Actually, it’s scientists — members of the Anthropocene Working Group — that are doing the chronicling. They gather evidence to make the convincing argument that Earth has left the holocene, the fifth epoch of existence, and are entering the sixth, the anthropocene — so named because human activity is changing the planet faster than nature can adjust.

As they did in Baichwal’s landmark documentary “Manufactured Landscapes” (SFF ’07) the filmmaking trio find gorgeous images within the massive industrial work that is reshaping our planet. From potash mines in the Urals of Russia to lithium evaporation ponds in Chile’s Atacama Desert, from massive earthmovers in Germany to a city-sized garbage dump in Kenya, the crew finds striking visuals depicting the rapid reshaping of our planet, described by a spare, urgent narration by Oscar winner Alicia Vikander.

There are images of despair, like the “functionally extinct” northern white rhino (the last male of the species died last year), or the rising water in Venice.

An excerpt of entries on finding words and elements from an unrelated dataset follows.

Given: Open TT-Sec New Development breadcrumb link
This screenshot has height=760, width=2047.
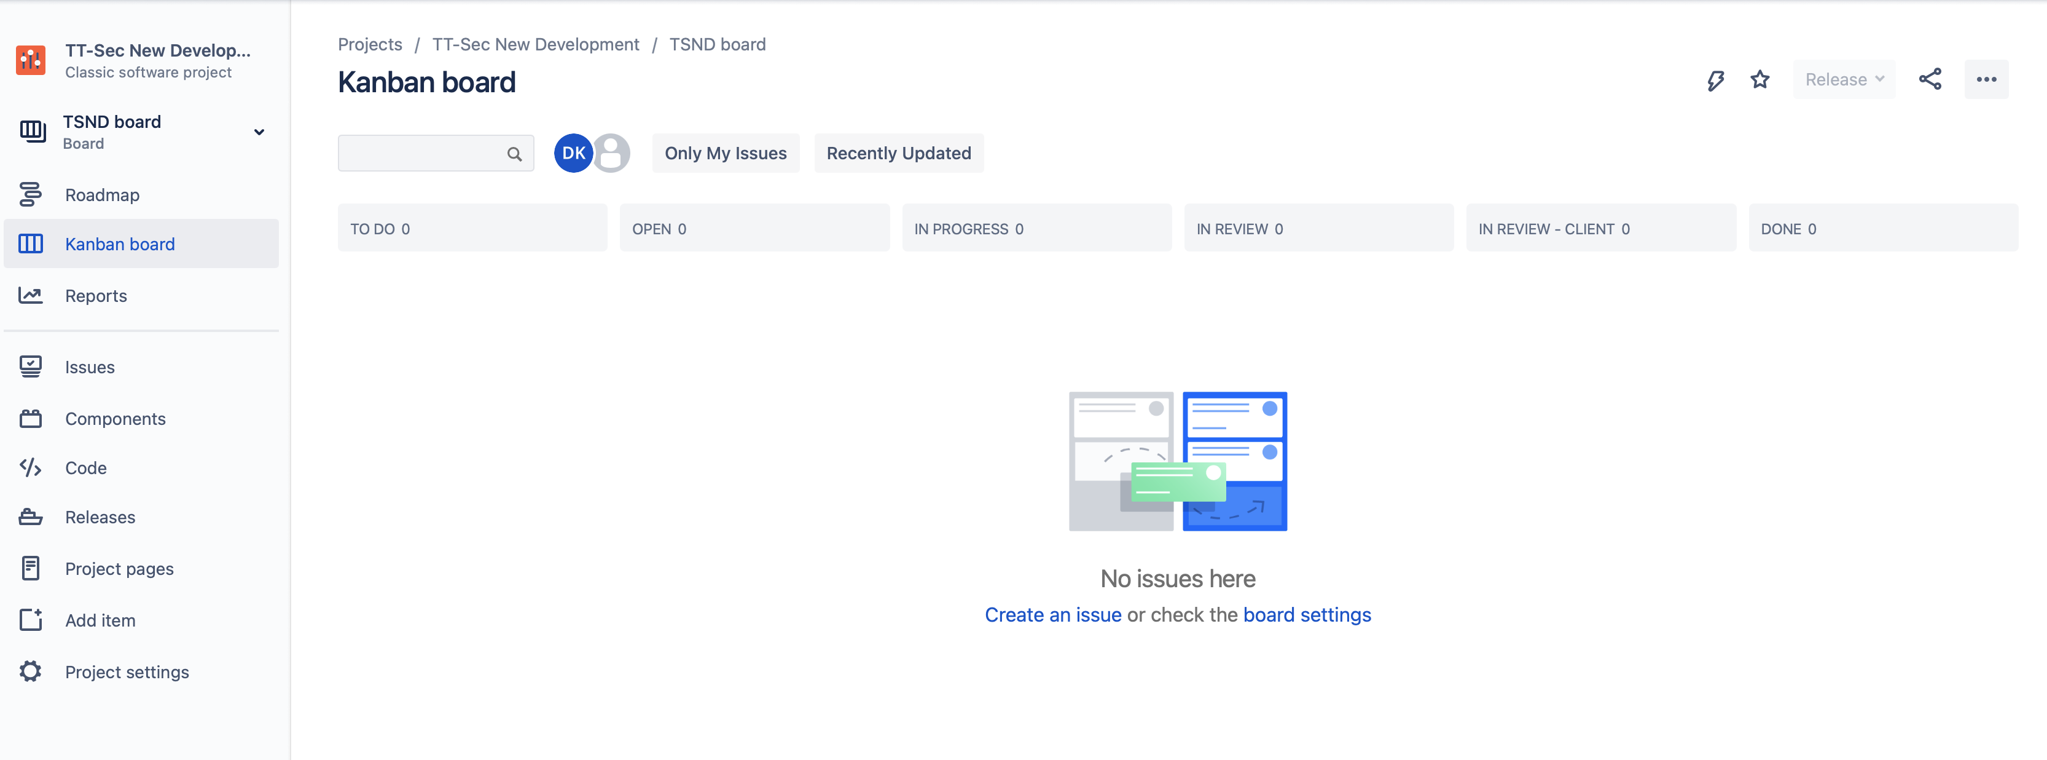Looking at the screenshot, I should (x=536, y=44).
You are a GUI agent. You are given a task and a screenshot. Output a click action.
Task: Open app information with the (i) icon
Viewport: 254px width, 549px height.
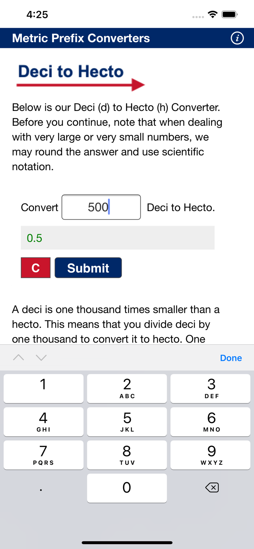[x=237, y=38]

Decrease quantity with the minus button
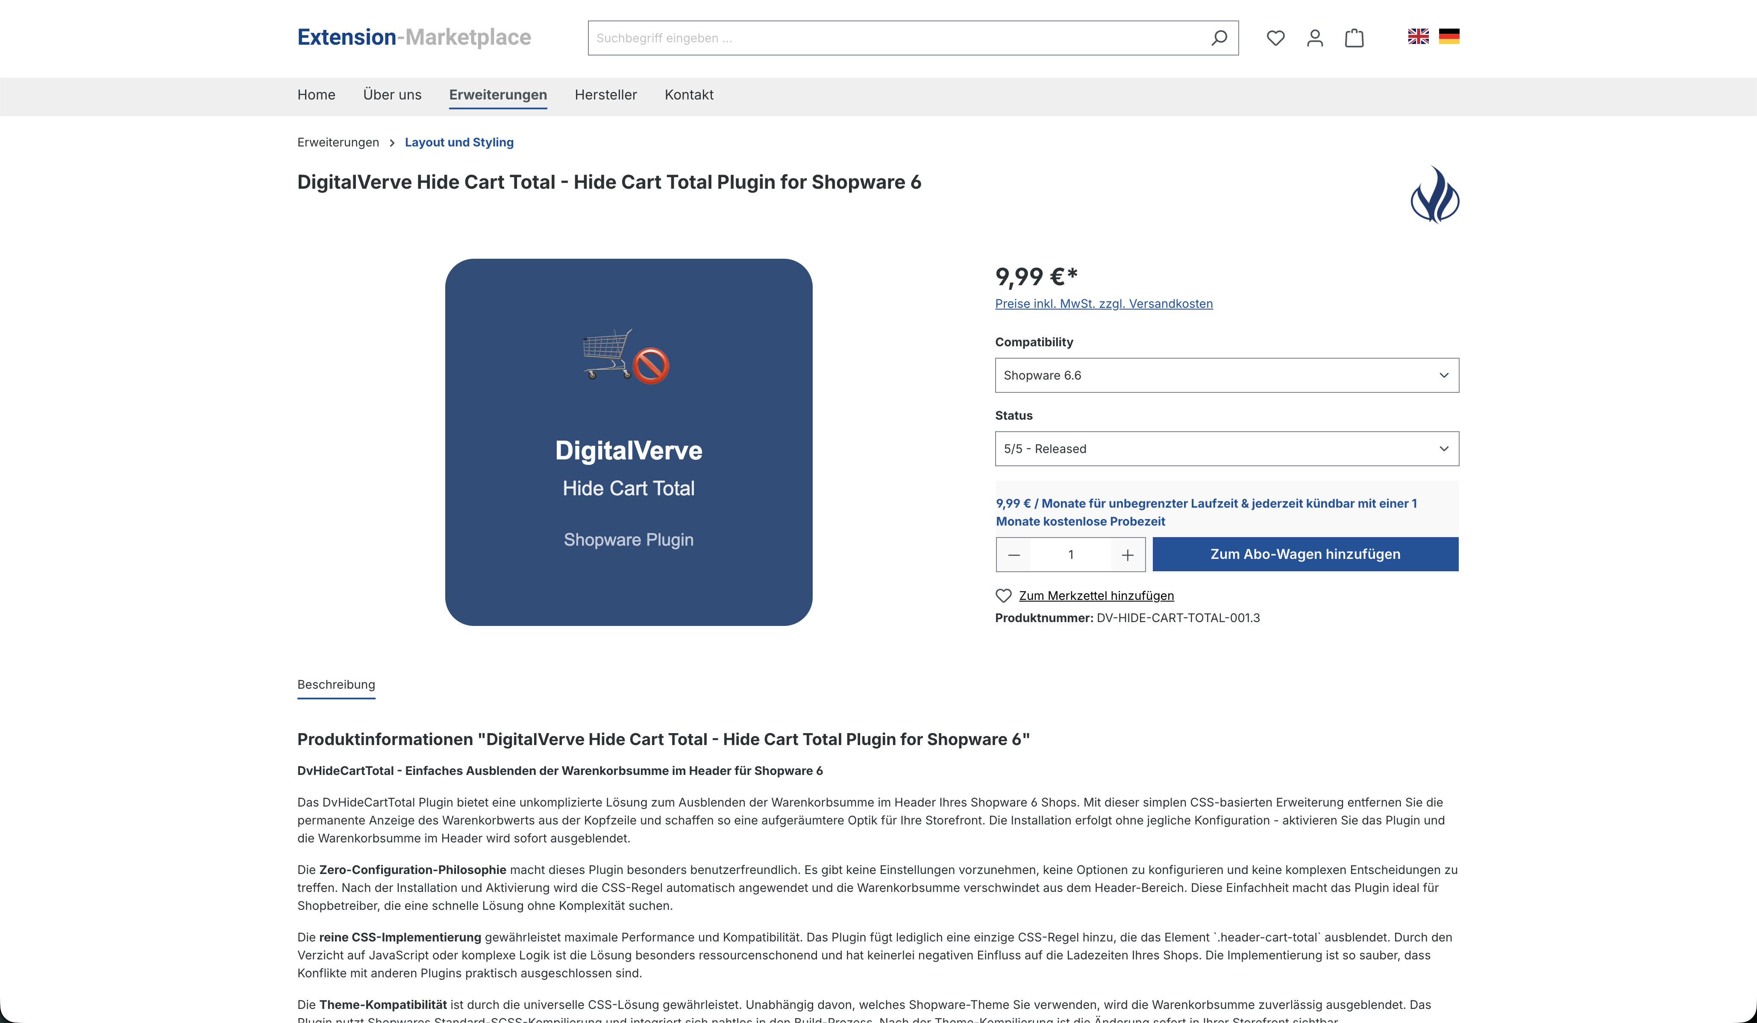pyautogui.click(x=1014, y=555)
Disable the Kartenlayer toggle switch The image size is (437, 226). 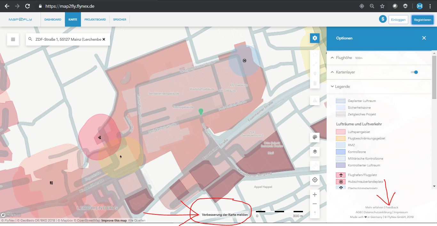coord(414,72)
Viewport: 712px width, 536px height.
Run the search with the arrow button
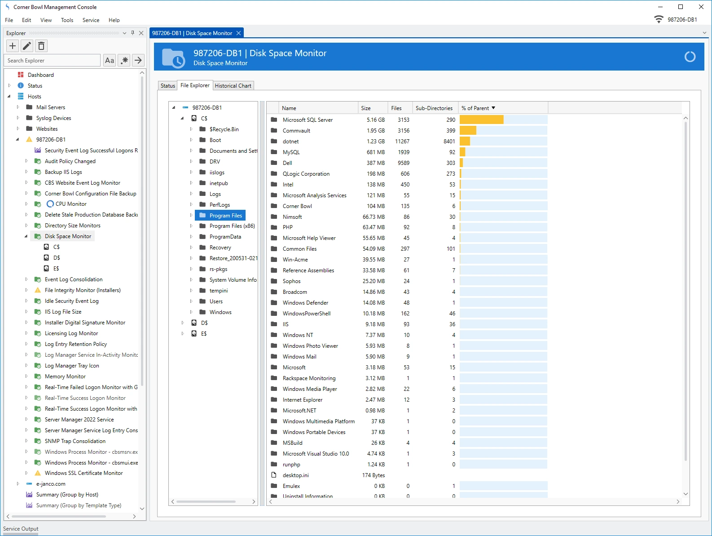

But there also are images of hope, like the sight of Kenyan game wardens destroying poached elephant tusks, or the Hong Kong carvers who have replaced elephant ivory with mammoth tusks harvested from the Siberian permafrost.

Like most movies about the environment, “Anthropocene” struggles to find a balance between sugarcoating the Earth’s dire predicament and bumming out the audience. The visual splendor, and the message that humans can fix this if they act quickly, will inspire awe, optimism and fear in equal measure.